[EXTRACTED ENTRIES Boundary: Start]

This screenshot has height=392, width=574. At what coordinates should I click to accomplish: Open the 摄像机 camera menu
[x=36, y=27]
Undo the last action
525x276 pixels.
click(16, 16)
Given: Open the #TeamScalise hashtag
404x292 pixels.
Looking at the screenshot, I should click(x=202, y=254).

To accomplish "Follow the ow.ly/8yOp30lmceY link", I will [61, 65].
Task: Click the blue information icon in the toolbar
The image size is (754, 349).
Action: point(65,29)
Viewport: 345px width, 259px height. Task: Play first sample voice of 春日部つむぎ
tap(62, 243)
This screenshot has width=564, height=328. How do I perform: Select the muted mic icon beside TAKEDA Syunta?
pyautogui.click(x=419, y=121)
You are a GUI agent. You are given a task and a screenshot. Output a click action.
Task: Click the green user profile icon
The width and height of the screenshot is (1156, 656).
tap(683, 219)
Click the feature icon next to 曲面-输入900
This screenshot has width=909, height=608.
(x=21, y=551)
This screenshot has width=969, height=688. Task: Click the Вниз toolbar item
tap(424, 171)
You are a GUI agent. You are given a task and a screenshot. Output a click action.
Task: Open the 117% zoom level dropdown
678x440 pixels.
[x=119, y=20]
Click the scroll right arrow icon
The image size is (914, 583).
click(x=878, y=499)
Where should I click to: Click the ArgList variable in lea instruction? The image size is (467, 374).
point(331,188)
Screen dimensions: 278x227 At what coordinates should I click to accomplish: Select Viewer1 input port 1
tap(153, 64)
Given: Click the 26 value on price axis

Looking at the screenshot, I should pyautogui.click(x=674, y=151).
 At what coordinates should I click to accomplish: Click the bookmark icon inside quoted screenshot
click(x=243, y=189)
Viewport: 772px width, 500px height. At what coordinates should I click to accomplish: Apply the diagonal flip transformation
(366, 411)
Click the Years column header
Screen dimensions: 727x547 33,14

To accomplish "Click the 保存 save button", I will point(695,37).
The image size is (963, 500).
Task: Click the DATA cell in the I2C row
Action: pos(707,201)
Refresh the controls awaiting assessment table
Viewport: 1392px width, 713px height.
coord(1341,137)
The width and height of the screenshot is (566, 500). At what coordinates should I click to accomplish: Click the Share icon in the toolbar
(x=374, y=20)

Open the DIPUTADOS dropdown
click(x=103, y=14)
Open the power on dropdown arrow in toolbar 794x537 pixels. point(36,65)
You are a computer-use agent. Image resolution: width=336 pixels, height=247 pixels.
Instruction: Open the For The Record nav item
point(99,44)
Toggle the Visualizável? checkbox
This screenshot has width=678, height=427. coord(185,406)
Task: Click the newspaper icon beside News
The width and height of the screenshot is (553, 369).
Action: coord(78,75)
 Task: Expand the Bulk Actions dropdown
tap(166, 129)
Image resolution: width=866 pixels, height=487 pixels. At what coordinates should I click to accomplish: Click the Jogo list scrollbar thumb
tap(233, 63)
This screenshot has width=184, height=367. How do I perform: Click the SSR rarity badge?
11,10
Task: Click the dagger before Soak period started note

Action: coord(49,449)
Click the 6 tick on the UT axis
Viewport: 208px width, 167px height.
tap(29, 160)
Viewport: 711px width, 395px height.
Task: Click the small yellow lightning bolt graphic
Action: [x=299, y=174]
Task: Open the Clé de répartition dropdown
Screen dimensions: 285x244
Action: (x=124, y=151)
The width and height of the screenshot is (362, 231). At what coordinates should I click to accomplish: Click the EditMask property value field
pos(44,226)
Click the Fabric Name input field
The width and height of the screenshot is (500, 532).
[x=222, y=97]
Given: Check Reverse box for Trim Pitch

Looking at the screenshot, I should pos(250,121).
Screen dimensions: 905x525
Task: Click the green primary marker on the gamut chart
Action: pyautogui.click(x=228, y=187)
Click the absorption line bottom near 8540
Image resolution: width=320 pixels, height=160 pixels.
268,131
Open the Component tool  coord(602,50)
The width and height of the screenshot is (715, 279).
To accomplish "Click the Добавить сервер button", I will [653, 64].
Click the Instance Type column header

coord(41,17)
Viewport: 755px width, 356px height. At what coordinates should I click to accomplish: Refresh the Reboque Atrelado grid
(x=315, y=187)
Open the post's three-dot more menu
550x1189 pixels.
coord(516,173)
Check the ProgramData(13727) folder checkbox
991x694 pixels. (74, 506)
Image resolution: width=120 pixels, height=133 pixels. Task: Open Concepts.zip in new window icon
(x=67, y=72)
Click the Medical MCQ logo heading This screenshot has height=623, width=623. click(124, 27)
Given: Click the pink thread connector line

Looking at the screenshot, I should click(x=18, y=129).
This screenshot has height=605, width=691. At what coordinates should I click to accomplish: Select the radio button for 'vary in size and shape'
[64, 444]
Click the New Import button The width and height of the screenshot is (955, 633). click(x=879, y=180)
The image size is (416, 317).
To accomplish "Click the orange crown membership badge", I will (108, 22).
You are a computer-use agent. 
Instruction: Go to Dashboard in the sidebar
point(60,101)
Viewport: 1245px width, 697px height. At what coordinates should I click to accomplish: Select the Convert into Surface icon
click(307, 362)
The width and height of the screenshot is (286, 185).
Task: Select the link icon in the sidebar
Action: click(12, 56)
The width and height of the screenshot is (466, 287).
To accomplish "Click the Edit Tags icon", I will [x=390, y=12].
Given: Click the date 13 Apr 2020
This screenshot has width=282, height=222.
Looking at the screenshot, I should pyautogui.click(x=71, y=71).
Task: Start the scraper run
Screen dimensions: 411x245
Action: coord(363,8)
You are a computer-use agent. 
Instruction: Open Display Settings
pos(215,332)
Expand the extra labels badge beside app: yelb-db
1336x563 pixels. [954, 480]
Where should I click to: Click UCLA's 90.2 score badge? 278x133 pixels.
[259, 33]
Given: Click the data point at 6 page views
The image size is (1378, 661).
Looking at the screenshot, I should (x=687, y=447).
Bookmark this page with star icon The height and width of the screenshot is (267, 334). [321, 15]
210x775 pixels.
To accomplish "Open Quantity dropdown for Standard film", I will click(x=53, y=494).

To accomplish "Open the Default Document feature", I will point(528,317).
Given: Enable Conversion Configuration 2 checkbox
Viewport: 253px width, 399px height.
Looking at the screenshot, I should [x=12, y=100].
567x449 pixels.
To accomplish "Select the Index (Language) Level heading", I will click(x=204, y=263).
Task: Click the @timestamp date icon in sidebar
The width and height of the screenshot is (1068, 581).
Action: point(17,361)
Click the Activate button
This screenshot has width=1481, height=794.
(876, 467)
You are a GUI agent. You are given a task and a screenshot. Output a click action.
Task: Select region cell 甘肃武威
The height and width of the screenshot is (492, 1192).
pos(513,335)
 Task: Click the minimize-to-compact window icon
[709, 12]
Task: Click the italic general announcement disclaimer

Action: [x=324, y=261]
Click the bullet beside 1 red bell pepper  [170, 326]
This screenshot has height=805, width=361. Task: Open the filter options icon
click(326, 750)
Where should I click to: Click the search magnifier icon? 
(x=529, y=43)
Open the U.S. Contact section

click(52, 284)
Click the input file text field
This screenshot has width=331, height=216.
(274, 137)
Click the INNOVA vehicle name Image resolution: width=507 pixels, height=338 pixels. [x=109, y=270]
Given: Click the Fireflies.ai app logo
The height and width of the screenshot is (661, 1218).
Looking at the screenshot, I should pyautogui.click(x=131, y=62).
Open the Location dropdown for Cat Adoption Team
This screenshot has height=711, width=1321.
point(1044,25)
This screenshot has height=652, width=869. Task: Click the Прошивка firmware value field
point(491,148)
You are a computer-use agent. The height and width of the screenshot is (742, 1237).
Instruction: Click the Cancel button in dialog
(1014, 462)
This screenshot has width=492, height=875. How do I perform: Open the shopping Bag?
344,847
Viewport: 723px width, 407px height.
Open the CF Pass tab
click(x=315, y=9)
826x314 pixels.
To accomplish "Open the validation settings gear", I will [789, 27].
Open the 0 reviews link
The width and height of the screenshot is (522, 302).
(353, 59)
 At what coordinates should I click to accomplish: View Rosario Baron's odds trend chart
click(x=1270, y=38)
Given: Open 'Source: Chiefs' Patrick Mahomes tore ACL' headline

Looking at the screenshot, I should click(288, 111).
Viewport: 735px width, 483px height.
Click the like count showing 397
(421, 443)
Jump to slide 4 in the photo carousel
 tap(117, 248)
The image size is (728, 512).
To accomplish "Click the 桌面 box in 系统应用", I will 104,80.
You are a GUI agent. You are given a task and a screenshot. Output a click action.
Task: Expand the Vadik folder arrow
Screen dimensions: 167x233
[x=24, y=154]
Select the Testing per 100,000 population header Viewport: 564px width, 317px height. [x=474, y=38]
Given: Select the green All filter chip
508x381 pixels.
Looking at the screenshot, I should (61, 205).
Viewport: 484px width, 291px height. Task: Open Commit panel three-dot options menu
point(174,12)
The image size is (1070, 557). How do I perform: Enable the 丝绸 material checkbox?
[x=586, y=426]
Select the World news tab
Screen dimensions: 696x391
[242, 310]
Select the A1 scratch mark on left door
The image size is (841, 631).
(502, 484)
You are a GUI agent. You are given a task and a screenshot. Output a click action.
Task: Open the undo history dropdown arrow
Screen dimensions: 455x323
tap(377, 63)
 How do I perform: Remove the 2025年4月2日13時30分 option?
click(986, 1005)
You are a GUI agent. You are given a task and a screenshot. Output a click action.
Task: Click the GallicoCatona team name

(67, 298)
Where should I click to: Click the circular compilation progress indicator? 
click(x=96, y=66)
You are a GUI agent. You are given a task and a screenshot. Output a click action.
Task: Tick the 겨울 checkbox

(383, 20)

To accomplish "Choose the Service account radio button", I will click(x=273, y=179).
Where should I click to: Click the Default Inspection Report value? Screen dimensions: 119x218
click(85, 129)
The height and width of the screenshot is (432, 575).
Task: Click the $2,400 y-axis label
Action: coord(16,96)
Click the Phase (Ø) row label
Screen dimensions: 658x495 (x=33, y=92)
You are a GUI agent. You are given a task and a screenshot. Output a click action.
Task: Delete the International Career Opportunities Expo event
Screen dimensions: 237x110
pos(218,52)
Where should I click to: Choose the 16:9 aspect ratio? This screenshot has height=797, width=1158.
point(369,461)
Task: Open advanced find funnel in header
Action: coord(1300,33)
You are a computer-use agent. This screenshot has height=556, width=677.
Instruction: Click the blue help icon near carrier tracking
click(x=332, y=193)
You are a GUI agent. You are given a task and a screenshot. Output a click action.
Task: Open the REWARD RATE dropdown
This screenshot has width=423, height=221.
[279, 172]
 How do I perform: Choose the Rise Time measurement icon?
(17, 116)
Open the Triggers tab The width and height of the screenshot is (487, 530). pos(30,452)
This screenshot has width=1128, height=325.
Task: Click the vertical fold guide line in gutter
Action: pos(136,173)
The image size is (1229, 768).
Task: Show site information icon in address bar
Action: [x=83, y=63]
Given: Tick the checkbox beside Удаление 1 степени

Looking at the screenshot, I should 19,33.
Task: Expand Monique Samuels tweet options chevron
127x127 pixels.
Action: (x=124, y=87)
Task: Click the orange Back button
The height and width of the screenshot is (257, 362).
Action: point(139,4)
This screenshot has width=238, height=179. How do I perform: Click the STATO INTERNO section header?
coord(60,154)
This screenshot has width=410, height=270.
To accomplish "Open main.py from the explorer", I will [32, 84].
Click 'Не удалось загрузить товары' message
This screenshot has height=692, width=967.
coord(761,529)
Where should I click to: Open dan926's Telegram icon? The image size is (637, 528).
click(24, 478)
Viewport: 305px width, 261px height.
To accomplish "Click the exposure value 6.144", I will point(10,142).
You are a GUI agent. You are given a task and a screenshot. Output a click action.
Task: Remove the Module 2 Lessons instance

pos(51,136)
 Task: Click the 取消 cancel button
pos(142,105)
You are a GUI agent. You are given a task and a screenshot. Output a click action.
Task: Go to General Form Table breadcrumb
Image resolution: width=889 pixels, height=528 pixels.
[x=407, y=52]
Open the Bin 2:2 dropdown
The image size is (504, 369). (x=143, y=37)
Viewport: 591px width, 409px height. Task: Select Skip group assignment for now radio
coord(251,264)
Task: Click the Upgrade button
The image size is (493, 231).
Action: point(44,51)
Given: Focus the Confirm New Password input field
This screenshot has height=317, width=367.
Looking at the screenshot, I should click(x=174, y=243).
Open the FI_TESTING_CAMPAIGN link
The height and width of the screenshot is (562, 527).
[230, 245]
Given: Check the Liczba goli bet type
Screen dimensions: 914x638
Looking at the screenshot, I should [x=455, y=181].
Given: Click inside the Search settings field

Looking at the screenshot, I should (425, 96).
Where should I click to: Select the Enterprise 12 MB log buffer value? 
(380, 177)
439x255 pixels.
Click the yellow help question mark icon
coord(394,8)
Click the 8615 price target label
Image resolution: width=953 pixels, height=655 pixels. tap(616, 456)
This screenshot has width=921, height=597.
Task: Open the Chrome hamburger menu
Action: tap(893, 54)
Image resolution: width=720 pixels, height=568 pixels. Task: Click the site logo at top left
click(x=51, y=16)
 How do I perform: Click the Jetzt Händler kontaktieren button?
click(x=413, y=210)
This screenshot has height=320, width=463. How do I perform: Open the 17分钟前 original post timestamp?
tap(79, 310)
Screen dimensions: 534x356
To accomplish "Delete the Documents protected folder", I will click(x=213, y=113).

[EXTRACTED ENTRIES Boundary: End]

TASK TO CARRY OUT -
Could you return exactly the lines above from the line with "This screenshot has width=492, height=875." to the line with "Select the Testing", both included, and nothing else?

RESPONSE -
This screenshot has width=492, height=875. How do I perform: Open the shopping Bag?
344,847
Viewport: 723px width, 407px height.
Open the CF Pass tab
click(x=315, y=9)
826x314 pixels.
To accomplish "Open the validation settings gear", I will [789, 27].
Open the 0 reviews link
The width and height of the screenshot is (522, 302).
(353, 59)
 At what coordinates should I click to accomplish: View Rosario Baron's odds trend chart
click(x=1270, y=38)
Given: Open 'Source: Chiefs' Patrick Mahomes tore ACL' headline

Looking at the screenshot, I should click(288, 111).
Viewport: 735px width, 483px height.
Click the like count showing 397
(421, 443)
Jump to slide 4 in the photo carousel
 tap(117, 248)
The image size is (728, 512).
To accomplish "Click the 桌面 box in 系统应用", I will 104,80.
You are a GUI agent. You are given a task and a screenshot. Output a click action.
Task: Expand the Vadik folder arrow
Screen dimensions: 167x233
[x=24, y=154]
Select the Testing per 100,000 population header Viewport: 564px width, 317px height. [x=474, y=38]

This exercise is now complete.